Spigots and pins are faster to assemble and easier to inspect for proper installations than traditional bolts IMHO. Just make sure you have the right size pin. I have always been happy with XSF's (https://www.xsftruss.com/) products and I believe they are pretty competitive with their pricing as well.


----------



## TimMc (Jul 28, 2017)

Spigotted truss is structurally stronger than "plated" or "gusseted" truss as the truss chords are essentially one long piece.

The Global and Chauvet trusses are interesting in that the lacing braces (the 'ric-rac') do not alternate directions, so if you're a stickler for continuous lacing it won't happen with these brands. Frankly I consider them inferior for anything but decoration but they do have engineering documents. I hate them with a passion and wish my boss had never seen how cheap they are. If you are hanging from this any moving lights using half-couplers, make sure the spacing will work with the layout of the lacing braces - a surprising number of major brand fixtures will not fit except in specific (and limited) locations.

Milos, Total Fabrication, James Thomas Engineering, Tomcat, Tyler Truss.... all are good products. Get the data sheets and see which products meet your needs.

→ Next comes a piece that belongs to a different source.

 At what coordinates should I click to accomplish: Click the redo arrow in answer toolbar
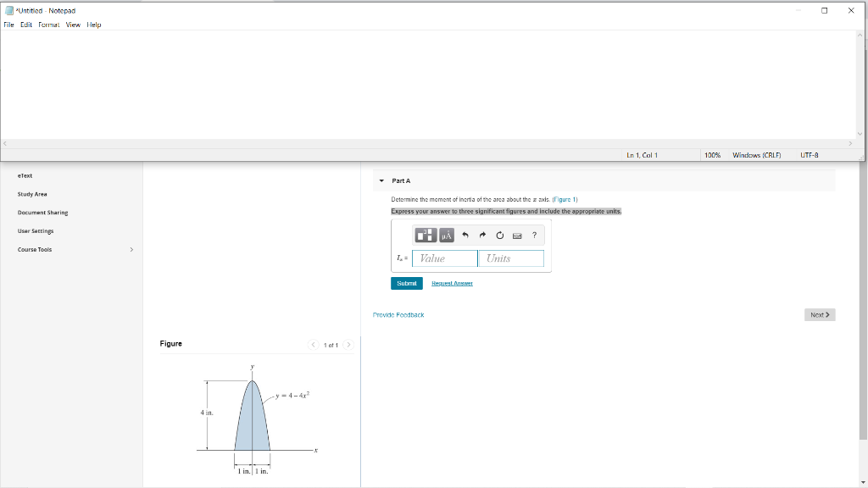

If I read your post correctly you're purchasing used. Uh... unless you are competent to inspect truss and have the time and place to fully inspect it before committing to purchase, I'd buy new products exclusively, for installation in a venue. I'm not a trusting person when it comes to trussing and other lifting hardware and I don't want the liability of being the guy who said "well, it *looked* okay to me."


----------



## Old School 512 (Aug 1, 2017)

Once upon a time Truss was simple a warehouse full of Tomcat and bolts and off you went. Now after much research and leads from Porkchop and TimMc I see selecting truss is not so easy. So my question is I trust 4 bolt connections. However XSF has what they call a Steel Fork Ended design. Milos (who I am leaning towards) offers a separate pin and lock system. Well tomcat seems battle ready and expensive, XSF has both a bolt and fork end price yet unknown 12"x12"x10'. GLP sells a Cosmic Truss is this line safe or is it Comic decoration truss?
4 Wall Entertainments new equipment site newlighting.com has Milos Quick Truss Ultra 12"x12"x10' sections for 299.99 Gearsource.com has a variant of Milos for 283.00 a stick both are new. Even used Tomcat is 12"x12"x10' is 560.00 I just don't think I will be lifting more than 8 to 12 LED moving heads such as Clay Paky K10/20s or Mac Aura's I may have 2 Moving Head spots I may not. I may be surprised by something an incoming show has. Just a simple 40' span supported on 3 points about 20-25' up. The owner would like it to go up and down to be stored between events. I keep trying to explain every event can use lighting and rigging and unrigging every show is ridiculous. This is not a tour the truss and hoists may never leave the venue or be rearranged. 

So do I need Tomcat strength and weight and bolts Uhmmm. What would you use bolt, fork or pin. Thanks All I appreciate your input. Now back over to lighting to get a grip on this LED vs Arc fixtures. Take Care All OS512


----------